Why 'Insomnia' Is an Excellent Christopher Nolan Film but a Terrible Remake
Why ‘Insomnia’ Is an Excellent Christopher Nolan Film but a Terrible Remake

Insomnia provides a different perspective on Christopher Nolan’s abilities as a director, presenting a scenario where he is more of a conventional filmmaker who prioritizes creating visually appealing films with talented actors rather than exploring deep themes.

The movie is a remake of a Norwegian film from 1997 with a similar premise and plot points, but Nolan’s interpretation deviates from the original in terms of the conclusion. While he attempts to infuse his favorite themes of truth, deception, and control, the result falls flat, making Insomnia an unengaging experience that merely showcases Nolan’s ability to direct a studio picture. As a result, it is generally overlooked among the director’s oeuvre.

The storyline centers around Al Pacino’s character, LAPD detective Will Dormer, and his partner, Hap Eckhart (Martin Donovan), who are sent to a remote Alaskan fishing village, Nightmute, to investigate the murder of a teenage girl.

However, they are not assigned the case due to their reputation but because they are under investigation by internal affairs. As they arrive in Nightmute, it appears that they will quickly solve the case, but a failed operation leads to the killer’s escape, and in the ensuing chase, Will mistakenly kills Hap.

In the movie, the killer Walter Finch is an unexpected witness to a shooting incident involving LAPD detective Will Dormer and his partner Hap Eckhart, which forces Dormer to cover up the accidental shooting.

As Dormer investigates the murder of a teenage girl in a remote Alaskan village, he must deal with the pressure of keeping the truth about the shooting hidden from authorities and his strange relationship with Finch, who knows what happened. Meanwhile, Dormer is also struggling with Insomnia in a place where it’s always daylight.

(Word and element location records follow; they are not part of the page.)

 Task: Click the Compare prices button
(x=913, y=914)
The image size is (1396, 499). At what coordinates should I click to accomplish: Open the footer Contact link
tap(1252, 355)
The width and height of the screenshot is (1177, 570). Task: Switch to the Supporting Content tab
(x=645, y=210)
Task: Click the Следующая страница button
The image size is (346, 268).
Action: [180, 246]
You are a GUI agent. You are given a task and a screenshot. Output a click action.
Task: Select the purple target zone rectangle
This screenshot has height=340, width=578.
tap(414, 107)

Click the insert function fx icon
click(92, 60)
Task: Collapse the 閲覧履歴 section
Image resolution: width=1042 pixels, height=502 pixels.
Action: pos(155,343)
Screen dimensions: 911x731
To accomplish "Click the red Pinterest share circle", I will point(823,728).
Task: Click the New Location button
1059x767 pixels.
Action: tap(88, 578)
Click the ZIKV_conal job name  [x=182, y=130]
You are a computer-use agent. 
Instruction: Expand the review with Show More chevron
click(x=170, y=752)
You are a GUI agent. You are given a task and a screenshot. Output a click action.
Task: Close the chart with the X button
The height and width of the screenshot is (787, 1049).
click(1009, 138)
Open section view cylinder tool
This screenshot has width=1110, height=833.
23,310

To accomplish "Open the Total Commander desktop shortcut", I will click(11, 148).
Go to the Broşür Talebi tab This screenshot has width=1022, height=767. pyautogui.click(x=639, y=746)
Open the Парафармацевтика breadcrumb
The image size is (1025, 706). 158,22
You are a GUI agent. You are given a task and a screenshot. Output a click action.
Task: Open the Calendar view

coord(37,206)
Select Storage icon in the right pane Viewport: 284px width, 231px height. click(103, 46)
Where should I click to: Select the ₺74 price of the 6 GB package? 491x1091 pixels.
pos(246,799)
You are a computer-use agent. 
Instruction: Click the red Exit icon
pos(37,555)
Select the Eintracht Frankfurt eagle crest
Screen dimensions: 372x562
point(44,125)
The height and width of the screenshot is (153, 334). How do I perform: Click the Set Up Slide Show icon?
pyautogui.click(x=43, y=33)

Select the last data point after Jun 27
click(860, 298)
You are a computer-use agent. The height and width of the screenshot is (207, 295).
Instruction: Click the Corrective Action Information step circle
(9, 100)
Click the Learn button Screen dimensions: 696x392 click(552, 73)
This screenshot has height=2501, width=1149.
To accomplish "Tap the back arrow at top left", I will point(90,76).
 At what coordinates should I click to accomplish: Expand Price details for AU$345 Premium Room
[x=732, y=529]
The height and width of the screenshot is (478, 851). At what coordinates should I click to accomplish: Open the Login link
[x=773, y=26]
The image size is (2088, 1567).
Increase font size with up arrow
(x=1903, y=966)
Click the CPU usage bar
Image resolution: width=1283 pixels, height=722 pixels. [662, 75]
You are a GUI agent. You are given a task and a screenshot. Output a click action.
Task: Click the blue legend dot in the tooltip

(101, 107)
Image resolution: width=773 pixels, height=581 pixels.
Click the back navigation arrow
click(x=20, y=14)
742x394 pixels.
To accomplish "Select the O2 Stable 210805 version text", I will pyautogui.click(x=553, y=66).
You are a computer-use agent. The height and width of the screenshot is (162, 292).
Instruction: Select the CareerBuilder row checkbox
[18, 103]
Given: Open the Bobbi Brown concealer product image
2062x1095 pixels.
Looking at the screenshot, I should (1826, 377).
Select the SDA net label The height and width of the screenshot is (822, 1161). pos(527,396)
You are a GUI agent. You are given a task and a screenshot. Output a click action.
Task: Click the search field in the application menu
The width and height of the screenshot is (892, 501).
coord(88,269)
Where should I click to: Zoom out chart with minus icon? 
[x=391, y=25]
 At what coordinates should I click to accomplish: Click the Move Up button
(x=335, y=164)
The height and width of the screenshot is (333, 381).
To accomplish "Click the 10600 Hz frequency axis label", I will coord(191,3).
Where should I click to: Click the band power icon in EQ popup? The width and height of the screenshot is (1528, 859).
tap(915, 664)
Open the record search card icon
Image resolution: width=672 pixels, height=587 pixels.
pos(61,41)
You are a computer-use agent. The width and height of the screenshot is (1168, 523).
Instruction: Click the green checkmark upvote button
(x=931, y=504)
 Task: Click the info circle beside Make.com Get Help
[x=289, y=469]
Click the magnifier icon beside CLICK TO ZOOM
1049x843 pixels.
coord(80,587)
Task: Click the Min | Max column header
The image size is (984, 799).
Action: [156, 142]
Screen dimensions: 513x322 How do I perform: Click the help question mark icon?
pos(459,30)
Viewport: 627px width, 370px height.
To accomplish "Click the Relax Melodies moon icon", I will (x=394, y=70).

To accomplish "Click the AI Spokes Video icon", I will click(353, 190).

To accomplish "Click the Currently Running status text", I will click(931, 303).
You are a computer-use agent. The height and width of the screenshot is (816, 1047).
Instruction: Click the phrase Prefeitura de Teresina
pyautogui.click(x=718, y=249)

In Nolan’s version of Insomnia, the basic plot remains similar to the original movie, with the addition of an internal affairs investigation to clarify why Will would try to cover up Hap’s accidental killing.

However, the film places too much emphasis on the character’s motivations and the distinction between killing and murder, which doesn’t add much depth to the exploration of intention in the film. The focus on this semantic difference deters from the movie’s overall impact.

The significant contribution of Nolan’s Insomnia remake is that the protagonist, Will Dormer, is fie-guilty of the accusations made against him by internal affairs. Like other Nolan characters, Will deceives himself and his actions, believing that the ends justify the means. The film explores the tension between justice and truth as Will confesses to Ellie that he fabricated evidence to convict a guilty man at the risk of getting away.

He created a lie, to tell the truth, and this belief influences his actions in covering up Hap’s killing. Will believes lying will serve justice, as the truth may be less effective. The film’s most exciting aspect is navigating the ethical complexities of justice and truth.

Nolan’s concept of imposing order on chaos through deception is fascinating. Still, it isn’t fully developed in Insomnia and only truly comes to fruition in The Dark Knight, where the lie about Harvey Dent’s death is created.

The idea of using lies to achieve justice conflicts with the original story’s plot and its nihilistic view of the world, which is at odds with Nolan’s perspective. While Nolan believes in the power of storytelling and deception to create order, Skjoldbjærg’s film presents a more pessimistic outlook on the world.